Grenadian consumers can expect an increase in price of bread once Caribbean Agro Industries (CAI) effect price increases for their flour.
This was told to THE NEW TODAY by the operator of one of the major bakeries in the city in response to reports that the CAI increase will range from 6% to 16% on some products.
“Most likely there will be an increase in the price of bread by the end of the month,” he said.
According to the business operator, there could be some justification in the reason given by the Mt-Gay-based Caribbean Agro for the price increase which was due to come into effect on Wednesday but was put on hold by the company without any explanation to the public.
The business operator noted that the local flour mill has been able to increase the price on its products at least three times in the past twelve years but bread prices have continued to remain stable in Grenada.
There is now informal discussions among the operators of the major bakeries on the island since the Grenada Bakers Association (GBA) is now defunct.
The bakery owner said that over the past 10 years, the price for key ingredients like sugar and flour has increased but they have not increased the price for their products to consumers.
He pointed to the fact that the price of basic bread has remained stagnant at $3.00 for over 10 years now.
“We would have to have an increase in bread prices. There is no if and but about it. You must have an increase because after that increase you don’t know when (another increase will become possible).
“What we have been able to do is maintain the same quality over the years in the face of rising ingredient prices. You can’t cut down a burger bread or a roll – you can’t make it smaller.
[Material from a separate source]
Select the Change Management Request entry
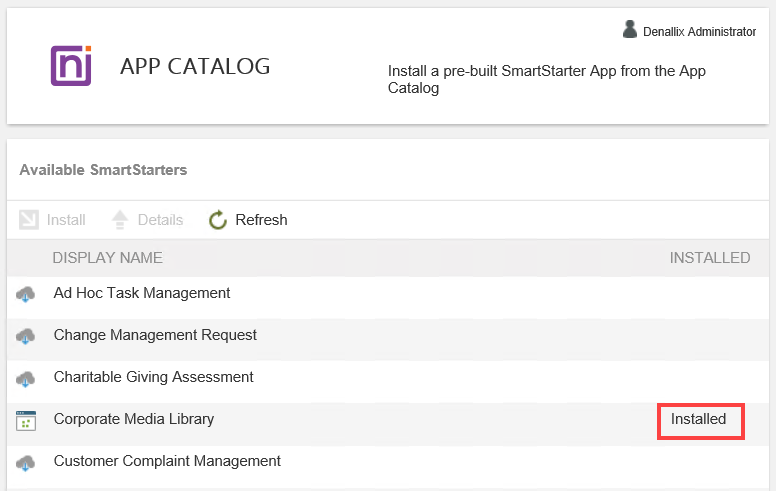Image resolution: width=776 pixels, height=491 pixels. point(155,335)
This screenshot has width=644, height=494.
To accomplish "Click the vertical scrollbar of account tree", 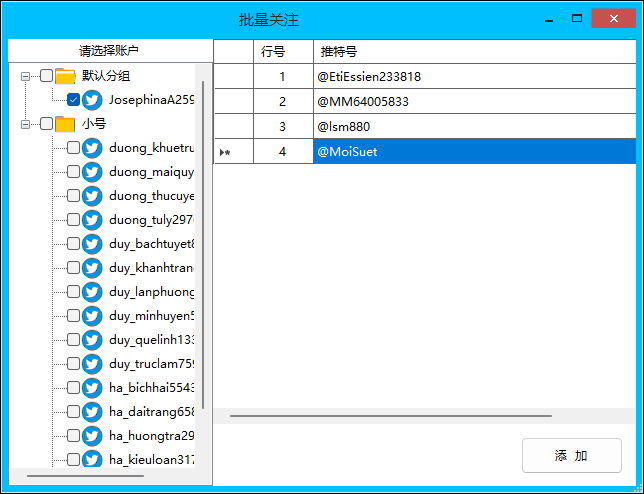I will 203,240.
You might be able to cut down a longer bread but that has been done in a small way over the years but you can’t go further.
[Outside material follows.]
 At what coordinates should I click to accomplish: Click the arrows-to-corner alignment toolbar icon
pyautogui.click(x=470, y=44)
The bakery owner also said that while their products have remained at the price over the years, many Grenadians continue to pay higher prices for imported bread.
These foreign bread, he said are full of “certain chemicals” that make them last longer on the shelves but they are not fresh like those produced by the local bakeries.
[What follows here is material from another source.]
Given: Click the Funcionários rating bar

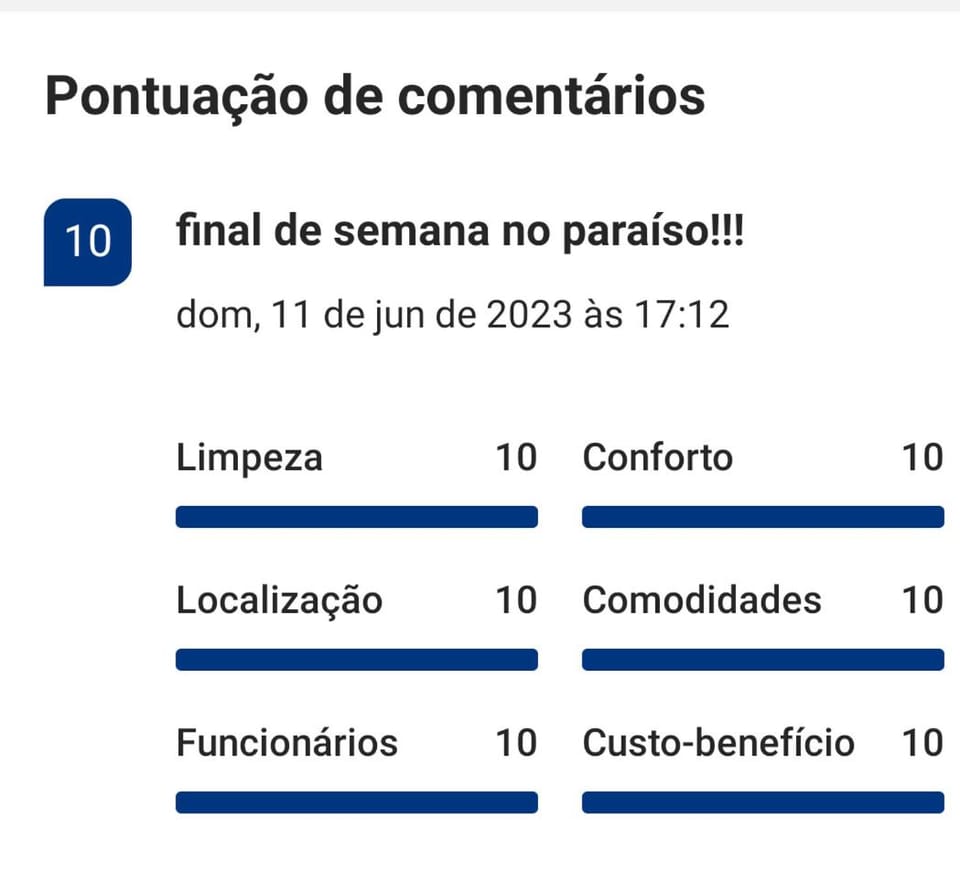Looking at the screenshot, I should (x=356, y=802).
He stressed the need for Grenadians to become more aware that “the local bread is better” and in the case of those coming in from neighbouring Trinidad & Tobago, they are produced cheaper since the government in Port-of-Spain is subsiding flour in the twin island republic.
Under the new price structure announced by CAI, the price of Baking Flour was due to increase by 10%, Cooking Flour (12%), Poultry Feed (6%), Hog Feed (12%) and all other feed produced at the local mill by 16%.
The company told government in a letter last Friday that it was forced to increase the price of its products due to “developments occurring on the international grain market which is having a profound negative impact on the cost of sourcing key ingredients for manufacturing flour and animal feed.”
“The key inputs that go into our manufacturing processes are wheat, corn and soymeal. However, declining production of and simultaneous increased demand for these commodities have caused prices of these inputs to soar to high levels over the past few months,” the letter said.
Speculation is rife that the Ministry of Trade has stepped into the matter and forced CAI to hold its hand for the time being on the price increases.